A subcommittee was formed at last month’s meeting to look at possible funding models for fiber deployment. Members of that committee discovered pushback from some of the merchants on the perceived higher cost of fiber. In a recent survey, it was reported that businesses on Main Street are currently paying an average of $150-$250 a month for internet (or bundle). The subcommittee is working on a shared simple message to clear up any confusion or misunderstandings right out of the gate, instead of having to “replow the field” each time. If other towns see what’s happening in towns that are moving forward with fiber, and know the real costs, they may want to sign on. The plan is to create a model so it’s easy and compelling for more towns on the Cape to follow suit.
The committee will have a larger conversation on how it will be managed within each municipality. Some towns build the fiber and then outsource the management. It’s individual to each town, with different models to consider. Running an ISP is a lot of work. Each town will have their specific needs, and what they are interested in doing, vs. what they will outsource. The committee understands that overburdened and underfunded municipal IT departments are not in a place to take on more responsibility.
Two separate projects are in progress in Falmouth:
Falmouth Community Network – a community-based fiber optic network. The EDIC ( Economic Development and Industrial Corporation) has issued a Request for Proposals for a feasibility study.
Falmouth Main Street – a community-based fiber-optic network to support its downtown businesses. Falmouth is moving forward with a feasibility study.
It was suggested that Infrastructure Committee members and visitors could be helpful by compiling information for consumers, so they can make educated decisions.

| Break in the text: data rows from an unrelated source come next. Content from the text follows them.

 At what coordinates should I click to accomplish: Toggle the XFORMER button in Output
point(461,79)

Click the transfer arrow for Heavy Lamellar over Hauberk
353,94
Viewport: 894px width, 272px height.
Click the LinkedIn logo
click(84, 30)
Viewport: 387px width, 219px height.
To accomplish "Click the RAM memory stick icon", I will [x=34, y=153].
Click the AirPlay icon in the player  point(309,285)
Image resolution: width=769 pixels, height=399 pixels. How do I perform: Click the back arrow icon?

If a municipality isn’t using a fiber optic network, committee members were encouraged to ask why, and be an advocate. Bringing more people to the table strengthens the network.
Cape Light Compact
Cape Light Compact has reached a signed agreement with Eversource on proposed demand response programs and is working to move those programs forward. They are filing a revised budget and revised offering with the Department of Public Utilities for approval. The revised offering would provide solar, panels heat pumps, and battery storage to 250 low income homes.
The Demand Response plan: Instead of turning on a new power plant to meet the need at peak times, customers decrease use and reduce the load. The idea is to shave that peak, to reduce capacity and market costs.

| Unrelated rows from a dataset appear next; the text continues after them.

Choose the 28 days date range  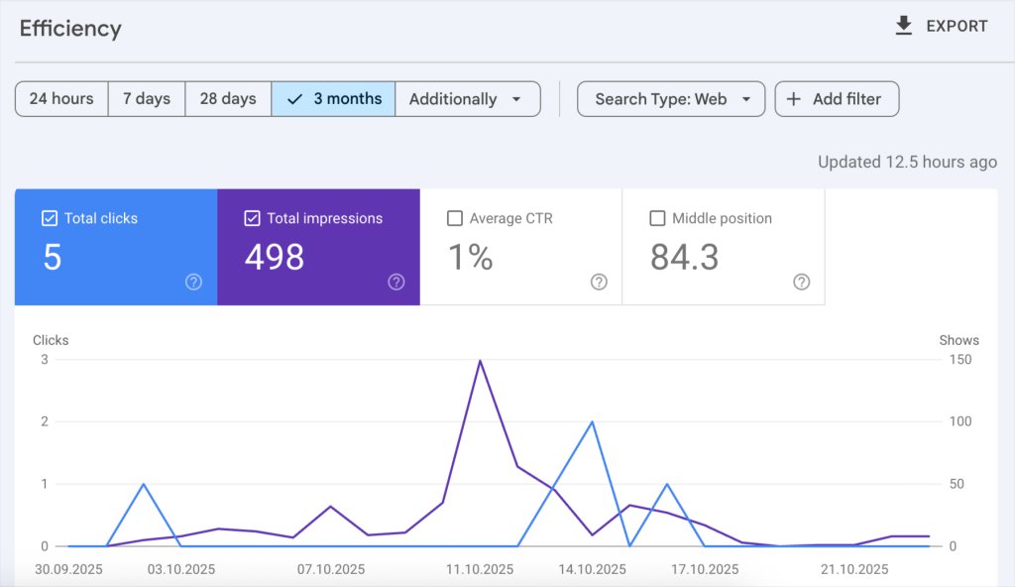(228, 99)
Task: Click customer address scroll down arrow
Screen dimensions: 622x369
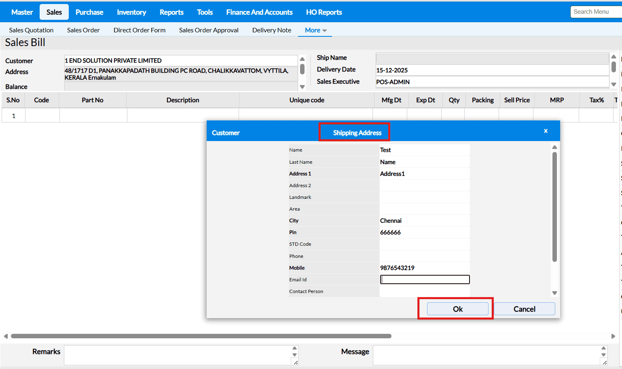Action: tap(302, 87)
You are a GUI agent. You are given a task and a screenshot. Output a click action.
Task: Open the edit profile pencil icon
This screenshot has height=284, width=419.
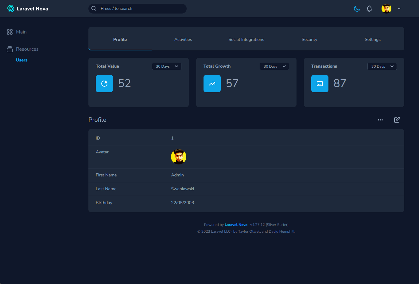(x=397, y=120)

There are three customer-facing programs to reduce demand:
Smart thermostat program – Invite people with wifi thermostats to enroll, and agree to let CLC make slight changes at critical times. They have found high customer engagement rates in tests.
Battery storage – More people are installing in-home battery storage systems, which sit unused until there is an outage. CLC will pay an incentive to tap into these unused power walls and feed power to the grid at peak usage times.
Traditional demand response – Commercial customers are paid to reduce their load at peak times. This has been a focus of energy efficiency programs. Each customer reduces use in a way that works best for them.
And finally, it was reported that the Vineyard Wind project has been halted by federal regulators requiring a new environmental impact study.